(Source records)
● ● ● ● ●

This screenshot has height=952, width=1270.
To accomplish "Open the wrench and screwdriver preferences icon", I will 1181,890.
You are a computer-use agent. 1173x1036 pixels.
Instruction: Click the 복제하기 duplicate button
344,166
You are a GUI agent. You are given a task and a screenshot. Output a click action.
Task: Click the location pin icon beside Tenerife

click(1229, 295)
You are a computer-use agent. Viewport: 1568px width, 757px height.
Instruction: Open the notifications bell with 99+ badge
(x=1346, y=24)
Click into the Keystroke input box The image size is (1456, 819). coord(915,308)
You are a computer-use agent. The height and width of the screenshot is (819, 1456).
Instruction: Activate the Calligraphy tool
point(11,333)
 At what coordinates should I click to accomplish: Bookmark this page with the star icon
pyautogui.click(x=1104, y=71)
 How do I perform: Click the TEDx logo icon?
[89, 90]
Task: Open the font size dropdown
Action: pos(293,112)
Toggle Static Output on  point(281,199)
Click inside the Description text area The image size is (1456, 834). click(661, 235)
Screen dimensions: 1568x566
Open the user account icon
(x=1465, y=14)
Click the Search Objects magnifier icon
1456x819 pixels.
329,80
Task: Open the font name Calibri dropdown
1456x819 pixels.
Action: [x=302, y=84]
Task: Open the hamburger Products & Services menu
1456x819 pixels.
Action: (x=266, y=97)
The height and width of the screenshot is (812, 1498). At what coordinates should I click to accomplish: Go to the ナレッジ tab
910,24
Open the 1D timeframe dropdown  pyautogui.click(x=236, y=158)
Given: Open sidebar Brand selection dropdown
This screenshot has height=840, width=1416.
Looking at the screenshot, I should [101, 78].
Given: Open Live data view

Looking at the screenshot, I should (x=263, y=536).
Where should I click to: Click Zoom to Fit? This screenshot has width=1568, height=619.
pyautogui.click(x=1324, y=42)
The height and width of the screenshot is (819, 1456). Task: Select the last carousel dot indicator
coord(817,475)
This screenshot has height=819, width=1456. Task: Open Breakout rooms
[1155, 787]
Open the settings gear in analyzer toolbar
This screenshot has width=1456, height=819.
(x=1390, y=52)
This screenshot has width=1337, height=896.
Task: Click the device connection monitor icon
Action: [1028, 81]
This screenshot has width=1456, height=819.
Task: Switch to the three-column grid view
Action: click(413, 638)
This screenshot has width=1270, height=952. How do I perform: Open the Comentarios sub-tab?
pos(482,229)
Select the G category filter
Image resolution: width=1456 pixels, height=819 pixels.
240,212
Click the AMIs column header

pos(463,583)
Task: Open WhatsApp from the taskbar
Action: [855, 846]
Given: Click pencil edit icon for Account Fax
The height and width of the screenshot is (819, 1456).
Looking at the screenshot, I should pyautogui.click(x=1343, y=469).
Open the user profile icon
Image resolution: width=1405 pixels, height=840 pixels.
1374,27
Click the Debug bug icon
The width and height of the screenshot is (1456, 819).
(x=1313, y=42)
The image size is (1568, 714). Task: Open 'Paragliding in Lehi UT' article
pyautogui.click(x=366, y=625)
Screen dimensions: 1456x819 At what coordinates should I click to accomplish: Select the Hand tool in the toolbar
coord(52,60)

● ● ● ● ●

■ Your instructions
Among the lines of the records, copy out each one that contains the word "computer".

■ Response
You are a computer-use agent. 1173x1036 pixels.
You are a computer-use agent. Viewport: 1568px width, 757px height.
You are a computer-use agent. The height and width of the screenshot is (819, 1456).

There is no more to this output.